Grimal speaks at length in the album’s liner notes about his special preparation for this recording – a journey to what he calls “Bach’s magic mountain”, which included his intensive work studying and performing Beethoven’s String Quartets, an earlier live recording he made of Bach’s complete Sonatas and Partitas, and a Bach tour he made across India. Grimal also provides details of his particular approach to tuning and other technical matters: “What I really needed was a different violin, set up in a Baroque way. But there was no question of exchanging my Stradivarius for another violin! This recording, therefore, is a transcription of Bach’s sonatas and partitas, played on a 1710 Stradivarius with a modern setup, metal strings, and a Francois-Xavier Tourte bow made in the early 19th century.”
In addition to the two CDs, Grimal’s new recording also includes a DVD, featuring a film by Frédéric Delesque in which Grimal performs the complete Partita No. 2 in D minor. This five-movement partita concludes with the famous “Chaconne”, a monumental movement lasting close to 15 minutes that represents, for some, the summit of the solo literature for violin.
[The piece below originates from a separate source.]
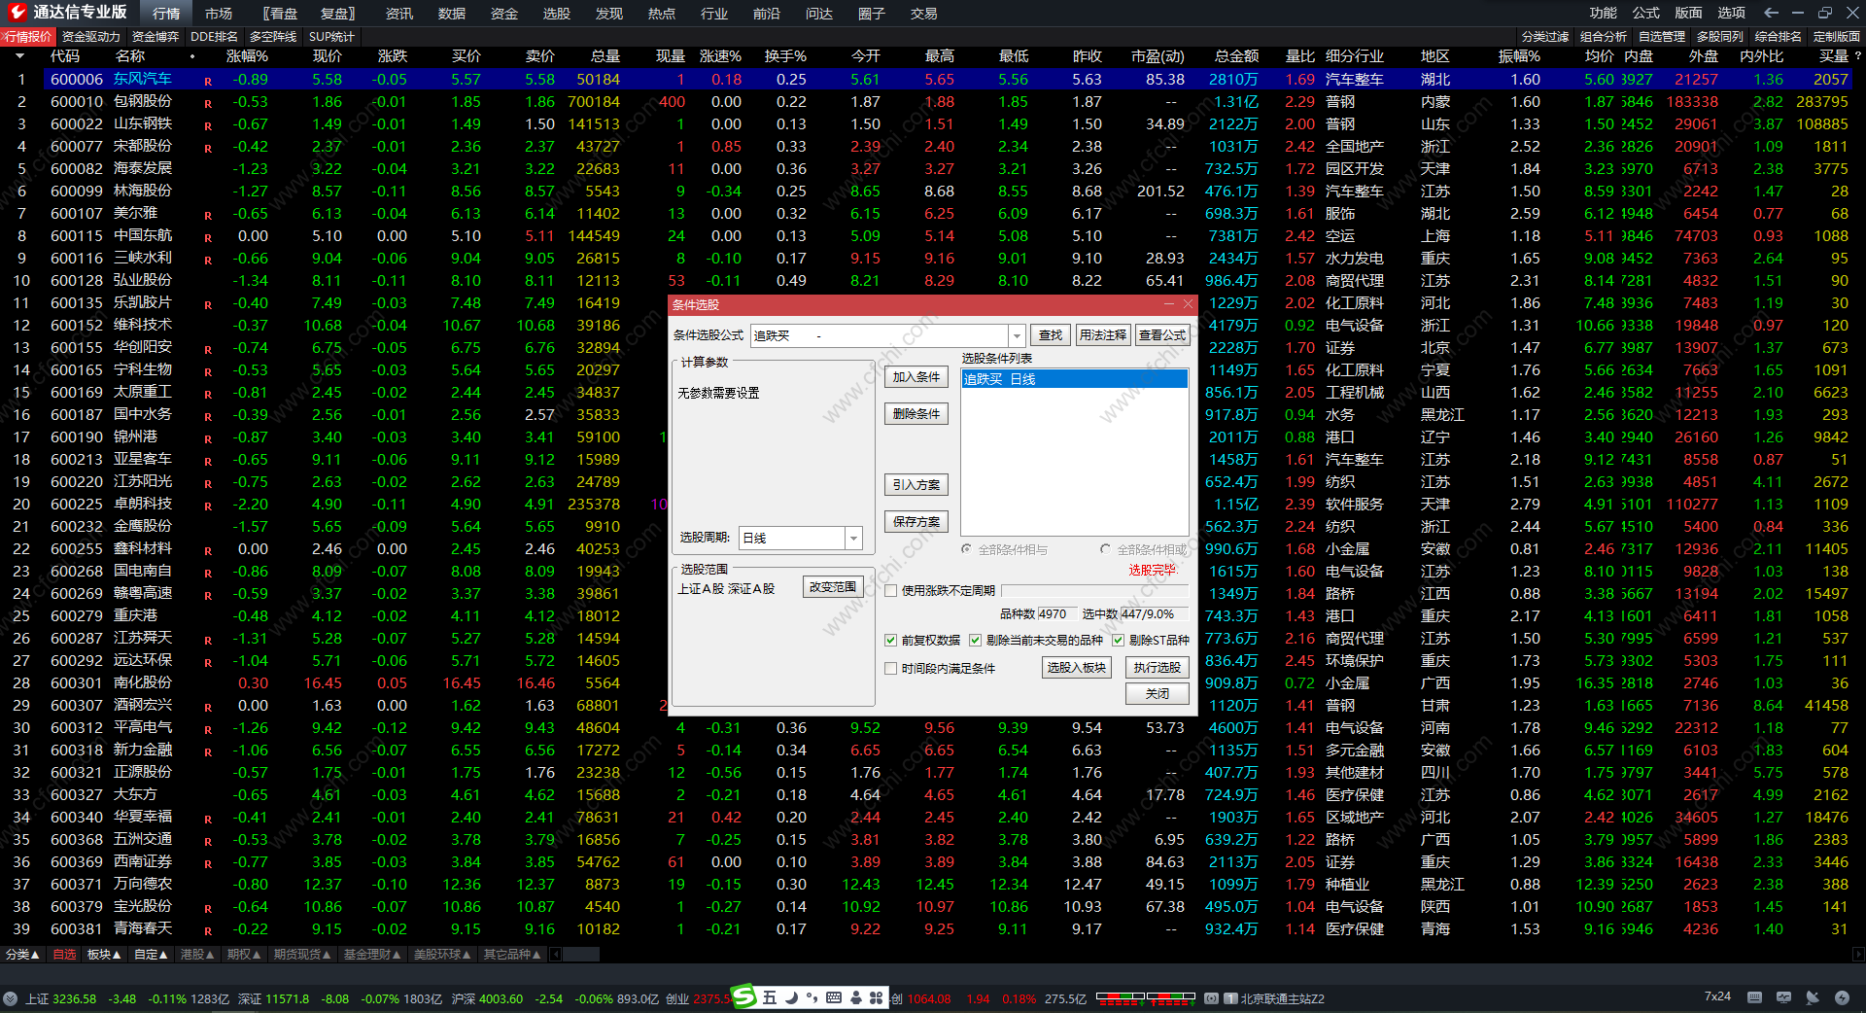Click the 加入条件 button
Viewport: 1866px width, 1013px height.
pos(916,377)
Bach composed his six Sonatas and Partitas for solo violin while in Köthen in 1720, at around the time he wrote such other works as the Brandenburg Concertos and solo cello suites. The Sonatas each consist of four movements in a slow-fast-slow-fast pattern; the Partitas are suites of dance movements.
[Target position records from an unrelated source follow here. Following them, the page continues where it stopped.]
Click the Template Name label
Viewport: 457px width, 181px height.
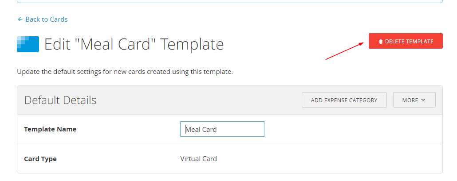click(x=50, y=129)
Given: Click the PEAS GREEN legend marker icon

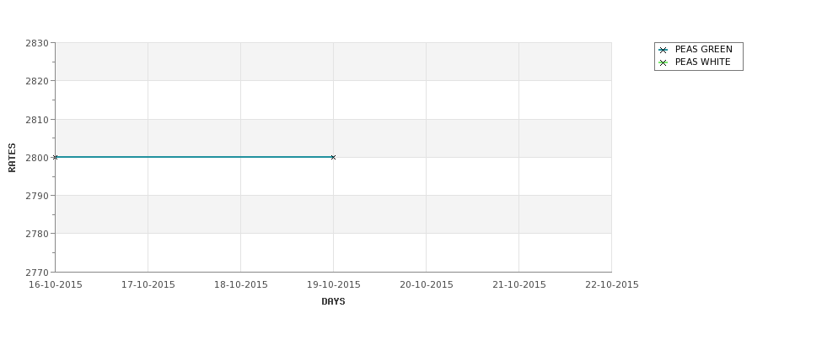Looking at the screenshot, I should [x=663, y=50].
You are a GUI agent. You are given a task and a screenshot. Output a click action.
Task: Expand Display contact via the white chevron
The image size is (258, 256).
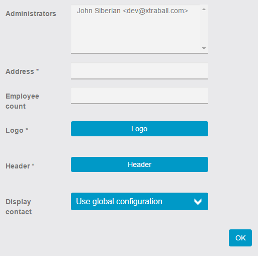click(198, 202)
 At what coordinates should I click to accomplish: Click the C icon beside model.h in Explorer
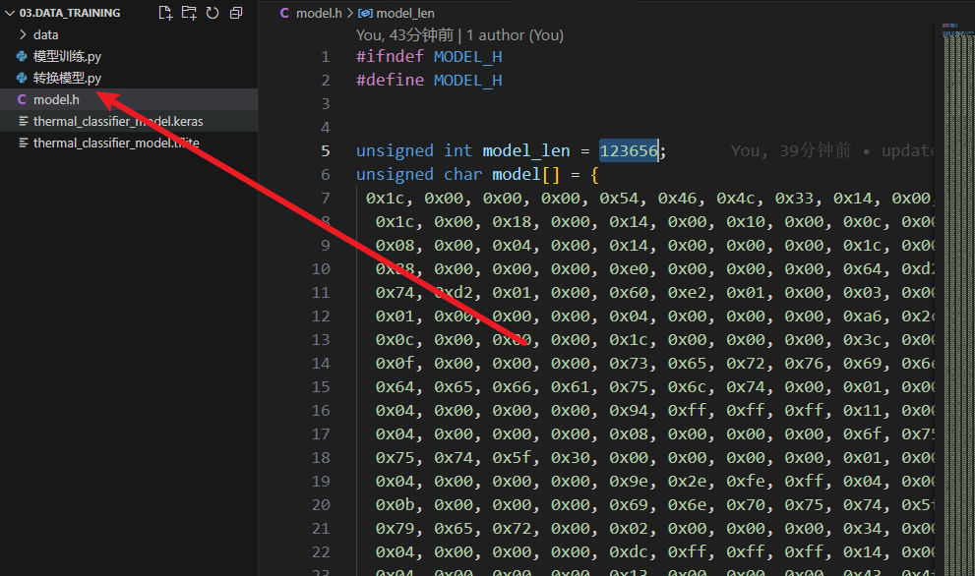tap(22, 99)
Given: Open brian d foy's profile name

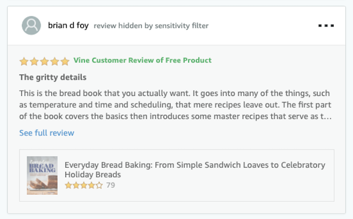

Grimal concludes his contribution to the liner notes with this poetic view of Bach’s music: “Although ‘Bach cries out’, he made his peace with the world through music. He used it to describe the world, and his ‘string theory’ resolved the ontological gap between the infinitely small and infinitely large; he speaks to us of the timeless moment of the eternal beginning. God, mankind, nature, simplicity rather than complexity, and life above all. It is the contour of the world under the shining stars.”
David Grimal was born in 1973 in Paris and started to play the violin at the age of five. He won the First Prize in violin and chamber music at the Paris Conservatory in 1993. Afterwards he did postgraduate studies with Regis Pasquier, as well as with such personalities as Philipp Hirschhorn (to whom his new Bach recording is dedicated), Shlomo Mintz, and Isaac Stern.